Литмир - Электронная Библиотека

— Кто «он»? — удивленно спросил Покойник.

— Помнишь, как в позапрошлом в С-ке были?

— Ну, были…

— А афиши, что там расклеены были, помнишь?

— Ну…

Москва приставил губы к самому уху приятеля и что-то ему прошептал, треснув его для вящей убедительности ладонью между лопаток:

— Он, я тебе говорю!

Однако более флегматичный и, по-видимому, склонный к скептицизму Покойник некоторое время недоверчиво смотрел на «шляпу», потом махнул рукой:

— Заливаешь… Тот старый был!

— А этот что, молодой? Поди, уже тридцать гавкнуло… — В преступном мире, где люди живут очень мало, человек в тридцать лет считается уже пожилым, а в сорок именуется обычно «стариком».

— Да и руль у него не такой…

— Разуй шары.

— На руль отсюда смотреть надо!

— А ты еще из-под нар посмотри…

— О чем толковище? — позади спорящих неожиданно появился Старик.

Те наперебой стали объяснять ему причину спора и каждый, конечно, старался доказать «главному блатному» камеры свою правоту.
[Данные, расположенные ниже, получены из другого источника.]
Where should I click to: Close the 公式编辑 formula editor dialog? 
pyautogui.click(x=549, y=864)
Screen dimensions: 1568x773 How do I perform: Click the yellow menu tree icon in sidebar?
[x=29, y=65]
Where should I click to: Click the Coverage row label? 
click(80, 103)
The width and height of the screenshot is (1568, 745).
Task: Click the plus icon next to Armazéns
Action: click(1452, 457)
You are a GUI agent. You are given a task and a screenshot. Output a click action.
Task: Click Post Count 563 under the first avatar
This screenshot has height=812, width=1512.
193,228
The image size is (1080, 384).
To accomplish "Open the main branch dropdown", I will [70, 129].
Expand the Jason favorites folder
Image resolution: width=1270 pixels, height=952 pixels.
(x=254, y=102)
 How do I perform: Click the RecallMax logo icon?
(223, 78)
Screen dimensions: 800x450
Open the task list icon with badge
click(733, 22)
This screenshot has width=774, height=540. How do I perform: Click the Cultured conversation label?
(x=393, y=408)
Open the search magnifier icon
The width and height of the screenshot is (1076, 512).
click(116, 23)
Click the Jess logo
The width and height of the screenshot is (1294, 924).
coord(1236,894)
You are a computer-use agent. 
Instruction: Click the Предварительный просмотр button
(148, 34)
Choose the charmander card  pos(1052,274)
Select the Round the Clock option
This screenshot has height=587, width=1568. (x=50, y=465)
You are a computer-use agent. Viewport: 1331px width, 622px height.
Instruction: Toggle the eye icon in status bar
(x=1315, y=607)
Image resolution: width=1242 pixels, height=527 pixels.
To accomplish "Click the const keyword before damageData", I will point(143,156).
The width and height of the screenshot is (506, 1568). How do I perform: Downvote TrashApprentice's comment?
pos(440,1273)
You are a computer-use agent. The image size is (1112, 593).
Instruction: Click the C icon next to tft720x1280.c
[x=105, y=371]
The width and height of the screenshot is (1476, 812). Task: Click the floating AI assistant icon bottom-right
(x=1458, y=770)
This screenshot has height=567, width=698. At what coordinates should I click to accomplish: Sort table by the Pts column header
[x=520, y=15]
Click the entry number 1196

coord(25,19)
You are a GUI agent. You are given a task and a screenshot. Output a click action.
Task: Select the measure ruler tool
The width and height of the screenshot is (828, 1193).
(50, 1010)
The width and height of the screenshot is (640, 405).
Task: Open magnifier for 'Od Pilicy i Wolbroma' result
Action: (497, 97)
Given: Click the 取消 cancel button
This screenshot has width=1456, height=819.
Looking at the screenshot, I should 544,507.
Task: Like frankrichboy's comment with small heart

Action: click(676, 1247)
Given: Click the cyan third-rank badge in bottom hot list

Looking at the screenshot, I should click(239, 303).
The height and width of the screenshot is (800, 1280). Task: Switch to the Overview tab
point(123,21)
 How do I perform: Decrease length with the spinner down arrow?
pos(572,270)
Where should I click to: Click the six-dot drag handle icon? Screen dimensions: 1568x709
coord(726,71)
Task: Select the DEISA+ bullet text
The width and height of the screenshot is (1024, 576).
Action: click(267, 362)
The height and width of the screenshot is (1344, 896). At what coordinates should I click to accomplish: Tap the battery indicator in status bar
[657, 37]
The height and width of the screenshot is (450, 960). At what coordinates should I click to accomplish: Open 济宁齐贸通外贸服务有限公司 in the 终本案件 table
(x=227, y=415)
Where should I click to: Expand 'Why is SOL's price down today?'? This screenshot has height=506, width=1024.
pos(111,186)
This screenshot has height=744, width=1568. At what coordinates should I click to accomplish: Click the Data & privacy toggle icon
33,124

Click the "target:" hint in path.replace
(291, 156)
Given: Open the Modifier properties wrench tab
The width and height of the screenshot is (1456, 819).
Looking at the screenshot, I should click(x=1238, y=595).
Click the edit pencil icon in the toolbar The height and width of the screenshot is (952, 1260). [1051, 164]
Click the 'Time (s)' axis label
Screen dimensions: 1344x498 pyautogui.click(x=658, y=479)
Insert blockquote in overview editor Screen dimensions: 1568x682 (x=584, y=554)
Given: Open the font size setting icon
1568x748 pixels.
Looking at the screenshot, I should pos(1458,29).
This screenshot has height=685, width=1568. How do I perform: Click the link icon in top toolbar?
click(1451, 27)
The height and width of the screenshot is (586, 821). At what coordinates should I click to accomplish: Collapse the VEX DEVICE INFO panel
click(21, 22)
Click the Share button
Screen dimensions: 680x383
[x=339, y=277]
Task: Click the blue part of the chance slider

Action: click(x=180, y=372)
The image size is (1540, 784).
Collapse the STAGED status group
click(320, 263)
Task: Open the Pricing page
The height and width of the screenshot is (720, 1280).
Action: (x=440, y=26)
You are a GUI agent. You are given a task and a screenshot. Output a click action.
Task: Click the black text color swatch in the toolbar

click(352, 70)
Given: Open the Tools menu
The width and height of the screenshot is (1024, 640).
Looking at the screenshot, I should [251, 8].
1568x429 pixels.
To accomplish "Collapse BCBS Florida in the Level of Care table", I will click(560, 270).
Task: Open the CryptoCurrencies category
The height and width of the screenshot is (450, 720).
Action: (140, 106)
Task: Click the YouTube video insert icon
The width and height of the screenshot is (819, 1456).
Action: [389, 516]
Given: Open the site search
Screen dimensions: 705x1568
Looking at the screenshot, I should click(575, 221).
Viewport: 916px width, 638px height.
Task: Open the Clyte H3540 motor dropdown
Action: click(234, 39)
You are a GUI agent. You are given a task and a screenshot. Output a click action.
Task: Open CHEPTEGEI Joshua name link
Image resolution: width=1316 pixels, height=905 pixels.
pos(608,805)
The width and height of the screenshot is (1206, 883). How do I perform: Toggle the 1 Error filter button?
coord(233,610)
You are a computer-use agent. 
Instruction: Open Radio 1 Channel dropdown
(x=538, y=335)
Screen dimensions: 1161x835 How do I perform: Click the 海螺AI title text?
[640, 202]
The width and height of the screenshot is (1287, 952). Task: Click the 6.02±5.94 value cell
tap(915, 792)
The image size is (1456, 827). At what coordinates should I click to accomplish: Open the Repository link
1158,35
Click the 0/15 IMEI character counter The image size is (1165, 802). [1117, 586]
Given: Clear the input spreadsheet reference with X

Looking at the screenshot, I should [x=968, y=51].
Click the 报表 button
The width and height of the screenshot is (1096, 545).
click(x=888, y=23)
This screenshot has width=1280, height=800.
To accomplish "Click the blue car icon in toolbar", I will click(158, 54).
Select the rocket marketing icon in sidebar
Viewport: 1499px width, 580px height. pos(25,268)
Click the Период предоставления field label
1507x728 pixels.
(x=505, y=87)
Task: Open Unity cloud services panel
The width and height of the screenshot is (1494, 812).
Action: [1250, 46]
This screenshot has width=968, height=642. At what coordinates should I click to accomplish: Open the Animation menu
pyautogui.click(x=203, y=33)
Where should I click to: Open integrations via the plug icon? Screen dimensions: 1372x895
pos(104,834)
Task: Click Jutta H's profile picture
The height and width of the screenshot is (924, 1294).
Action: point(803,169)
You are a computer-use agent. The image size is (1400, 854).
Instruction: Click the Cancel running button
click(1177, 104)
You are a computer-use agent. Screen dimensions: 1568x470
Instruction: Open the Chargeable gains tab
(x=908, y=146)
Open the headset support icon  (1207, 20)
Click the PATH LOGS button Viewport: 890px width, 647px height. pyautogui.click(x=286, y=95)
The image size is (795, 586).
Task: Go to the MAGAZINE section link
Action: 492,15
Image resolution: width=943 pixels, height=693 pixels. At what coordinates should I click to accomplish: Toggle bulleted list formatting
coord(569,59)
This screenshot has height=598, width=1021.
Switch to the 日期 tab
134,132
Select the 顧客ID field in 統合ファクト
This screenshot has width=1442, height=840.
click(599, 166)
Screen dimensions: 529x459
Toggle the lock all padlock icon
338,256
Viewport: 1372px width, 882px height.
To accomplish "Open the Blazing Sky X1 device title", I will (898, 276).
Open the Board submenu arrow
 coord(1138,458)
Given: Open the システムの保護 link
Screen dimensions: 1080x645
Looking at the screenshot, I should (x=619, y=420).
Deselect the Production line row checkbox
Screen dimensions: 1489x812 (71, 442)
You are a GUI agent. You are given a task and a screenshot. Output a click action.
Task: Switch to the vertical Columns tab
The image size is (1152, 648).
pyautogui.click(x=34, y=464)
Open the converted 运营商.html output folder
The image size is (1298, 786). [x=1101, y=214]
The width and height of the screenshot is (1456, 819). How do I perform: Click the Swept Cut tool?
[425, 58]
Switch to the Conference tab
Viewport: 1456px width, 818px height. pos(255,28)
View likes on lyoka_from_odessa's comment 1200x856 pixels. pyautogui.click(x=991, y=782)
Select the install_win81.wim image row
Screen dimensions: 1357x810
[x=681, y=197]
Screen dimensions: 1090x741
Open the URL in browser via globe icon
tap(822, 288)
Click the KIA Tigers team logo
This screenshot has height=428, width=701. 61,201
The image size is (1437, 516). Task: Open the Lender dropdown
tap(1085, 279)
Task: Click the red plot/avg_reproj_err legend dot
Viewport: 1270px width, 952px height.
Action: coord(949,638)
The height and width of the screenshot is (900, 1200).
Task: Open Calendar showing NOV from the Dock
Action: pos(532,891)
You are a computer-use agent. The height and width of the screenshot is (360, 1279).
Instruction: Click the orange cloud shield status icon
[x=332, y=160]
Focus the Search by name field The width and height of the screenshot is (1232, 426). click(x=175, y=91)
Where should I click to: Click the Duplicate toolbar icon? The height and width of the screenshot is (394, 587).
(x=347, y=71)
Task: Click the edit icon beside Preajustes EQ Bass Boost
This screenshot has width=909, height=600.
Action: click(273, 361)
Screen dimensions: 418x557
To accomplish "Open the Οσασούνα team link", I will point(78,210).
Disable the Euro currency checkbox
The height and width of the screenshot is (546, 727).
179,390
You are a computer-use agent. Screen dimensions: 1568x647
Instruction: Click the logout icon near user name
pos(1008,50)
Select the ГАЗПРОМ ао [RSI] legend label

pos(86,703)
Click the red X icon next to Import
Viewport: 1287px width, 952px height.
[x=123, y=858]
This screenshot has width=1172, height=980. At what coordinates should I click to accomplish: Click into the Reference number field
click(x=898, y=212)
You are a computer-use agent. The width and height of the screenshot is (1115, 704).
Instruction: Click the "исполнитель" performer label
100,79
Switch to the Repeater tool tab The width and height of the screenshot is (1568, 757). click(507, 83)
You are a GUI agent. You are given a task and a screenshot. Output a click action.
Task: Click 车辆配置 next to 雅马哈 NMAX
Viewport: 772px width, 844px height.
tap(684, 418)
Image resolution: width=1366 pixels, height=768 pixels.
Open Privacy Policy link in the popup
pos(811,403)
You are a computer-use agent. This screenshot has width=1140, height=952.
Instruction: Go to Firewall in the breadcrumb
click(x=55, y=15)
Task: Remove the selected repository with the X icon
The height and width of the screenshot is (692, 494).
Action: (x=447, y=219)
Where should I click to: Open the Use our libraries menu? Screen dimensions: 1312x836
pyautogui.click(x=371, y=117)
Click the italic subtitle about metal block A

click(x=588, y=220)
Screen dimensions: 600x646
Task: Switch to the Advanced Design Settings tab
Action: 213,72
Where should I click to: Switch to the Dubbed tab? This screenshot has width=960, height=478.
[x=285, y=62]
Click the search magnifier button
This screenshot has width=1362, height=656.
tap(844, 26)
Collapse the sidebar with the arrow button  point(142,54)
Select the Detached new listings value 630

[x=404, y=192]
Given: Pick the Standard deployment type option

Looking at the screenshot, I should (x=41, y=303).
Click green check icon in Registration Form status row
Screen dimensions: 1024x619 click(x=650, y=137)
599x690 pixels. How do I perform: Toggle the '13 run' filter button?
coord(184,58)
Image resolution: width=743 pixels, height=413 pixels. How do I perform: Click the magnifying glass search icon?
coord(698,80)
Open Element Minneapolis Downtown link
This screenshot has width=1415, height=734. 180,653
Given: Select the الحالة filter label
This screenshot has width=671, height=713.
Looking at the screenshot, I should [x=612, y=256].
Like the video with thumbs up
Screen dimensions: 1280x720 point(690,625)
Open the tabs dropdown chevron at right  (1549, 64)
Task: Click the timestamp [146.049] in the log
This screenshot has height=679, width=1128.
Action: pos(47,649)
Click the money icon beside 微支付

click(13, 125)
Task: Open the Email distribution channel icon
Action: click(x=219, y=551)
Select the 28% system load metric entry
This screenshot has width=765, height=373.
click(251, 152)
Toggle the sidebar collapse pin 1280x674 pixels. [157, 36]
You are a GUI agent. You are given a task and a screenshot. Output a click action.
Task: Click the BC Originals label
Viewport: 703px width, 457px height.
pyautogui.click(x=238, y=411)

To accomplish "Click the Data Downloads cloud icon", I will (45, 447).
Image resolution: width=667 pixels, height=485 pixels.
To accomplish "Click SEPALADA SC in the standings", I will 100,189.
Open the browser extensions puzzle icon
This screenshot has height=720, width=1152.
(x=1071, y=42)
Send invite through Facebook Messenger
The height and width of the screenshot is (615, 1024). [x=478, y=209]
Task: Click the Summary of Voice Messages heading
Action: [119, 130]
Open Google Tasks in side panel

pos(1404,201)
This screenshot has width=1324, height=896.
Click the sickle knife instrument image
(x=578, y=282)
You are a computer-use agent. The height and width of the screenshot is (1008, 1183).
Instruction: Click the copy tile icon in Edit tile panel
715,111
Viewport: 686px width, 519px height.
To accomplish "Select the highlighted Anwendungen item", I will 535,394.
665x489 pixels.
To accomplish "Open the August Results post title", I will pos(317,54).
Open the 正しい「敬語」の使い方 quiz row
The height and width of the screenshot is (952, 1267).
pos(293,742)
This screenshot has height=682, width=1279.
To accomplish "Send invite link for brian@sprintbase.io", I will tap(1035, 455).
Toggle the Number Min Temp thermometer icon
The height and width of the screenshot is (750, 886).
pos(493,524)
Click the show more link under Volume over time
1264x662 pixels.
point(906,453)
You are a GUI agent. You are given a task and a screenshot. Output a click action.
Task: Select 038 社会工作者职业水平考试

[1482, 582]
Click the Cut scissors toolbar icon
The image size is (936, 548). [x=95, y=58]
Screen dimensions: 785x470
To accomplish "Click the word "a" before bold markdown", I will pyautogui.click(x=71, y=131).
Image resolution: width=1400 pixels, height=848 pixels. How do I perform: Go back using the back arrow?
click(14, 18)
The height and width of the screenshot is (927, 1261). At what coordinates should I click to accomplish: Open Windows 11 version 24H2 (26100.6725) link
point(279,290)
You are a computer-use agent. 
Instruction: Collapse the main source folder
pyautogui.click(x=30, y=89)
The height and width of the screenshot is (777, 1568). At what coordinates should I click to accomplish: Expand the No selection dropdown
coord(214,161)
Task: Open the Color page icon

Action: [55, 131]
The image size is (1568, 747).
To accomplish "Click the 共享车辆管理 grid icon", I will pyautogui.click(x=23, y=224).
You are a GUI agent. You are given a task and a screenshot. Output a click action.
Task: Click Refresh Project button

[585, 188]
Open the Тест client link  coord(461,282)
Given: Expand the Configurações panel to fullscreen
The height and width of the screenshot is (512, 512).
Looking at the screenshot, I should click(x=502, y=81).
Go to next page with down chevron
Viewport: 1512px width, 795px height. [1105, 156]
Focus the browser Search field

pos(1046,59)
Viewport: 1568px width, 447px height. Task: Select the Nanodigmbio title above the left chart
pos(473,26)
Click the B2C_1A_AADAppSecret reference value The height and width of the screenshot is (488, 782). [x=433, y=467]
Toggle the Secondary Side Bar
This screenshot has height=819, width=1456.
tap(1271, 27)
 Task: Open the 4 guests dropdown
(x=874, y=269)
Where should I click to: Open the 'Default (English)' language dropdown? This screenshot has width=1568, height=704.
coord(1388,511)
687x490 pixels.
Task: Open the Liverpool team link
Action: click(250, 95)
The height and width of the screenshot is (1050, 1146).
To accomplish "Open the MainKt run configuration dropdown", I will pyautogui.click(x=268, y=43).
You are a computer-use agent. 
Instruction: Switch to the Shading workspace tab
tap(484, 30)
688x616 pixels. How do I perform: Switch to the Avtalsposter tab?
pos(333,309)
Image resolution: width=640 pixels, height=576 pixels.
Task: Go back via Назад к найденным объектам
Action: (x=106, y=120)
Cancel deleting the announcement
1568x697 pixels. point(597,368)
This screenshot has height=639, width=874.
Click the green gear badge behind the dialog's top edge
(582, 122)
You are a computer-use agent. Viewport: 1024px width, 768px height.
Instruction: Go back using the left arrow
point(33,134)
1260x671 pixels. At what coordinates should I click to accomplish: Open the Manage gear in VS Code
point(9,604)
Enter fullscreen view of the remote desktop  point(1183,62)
Особенно горячился Москва. Стараясь не сорваться на крик — предмет спора не должен был этого спора слышать, — он отчаянно сквернословил и жестикулировал. Среди его невнятного бормотания разобрать можно было только неизбежные блатняцкие клятвы, вроде «б… буду!» и «свободы не видать!». Привлеченные спором, на краю нар по-обезьяньи сгрудились еще несколько блатных. И все пялили глаза на пока еще ничего не замечающего фраера с узлом. Старик — морщинистый немолодой уголовник — тоже смотрел, но, как и полагается старшему, в спор не вмешивался, хотя Москва и Покойник начали уже хватать друг друга за грудки.

— Свистни-ка фрею, Москва! — изрек он наконец, когда дело дошло почти уже до драки. — Только с подходом, гляди… — «Свистни» — значит «позови».

Тот свесился с нар и обратился к «фрею» с необычной для тюрьмы вежливостью, «подходом»:

— Можно Вас на минуточку, гражданин!

Новичок поднял голову и увидел обращенное к нему небритое лицо уголовника. От вежливой улыбки, которую постарался скорчить Москва, его довольно-таки дегенеративная физиономия сделалась еще более пугающей. Рядом с ней на новичка таращился еще добрый десяток пар глаз на таких же лицах. Фрей в шляпе решил, конечно, что это шайка, которая сейчас начнет его грабить, и испуганно попятился назад.

Москва, держась за столб, свесился с нар еще больше:

— У меня к Вам вопросик, гражданин. Вы, случайно, не артист будете?

Теперь к выражению испуга на лице спрошенного добавилось еще и удивление:

— Да, я артист… А что?

Москва радостно осклабился и, обернувшись к Покойнику, спросил:

— Слыхал, фраер?

Тот, однако, не сдавался:

— Может фрей косит? — И довольно грубо сам спросил у артиста: — Из какого города будешь?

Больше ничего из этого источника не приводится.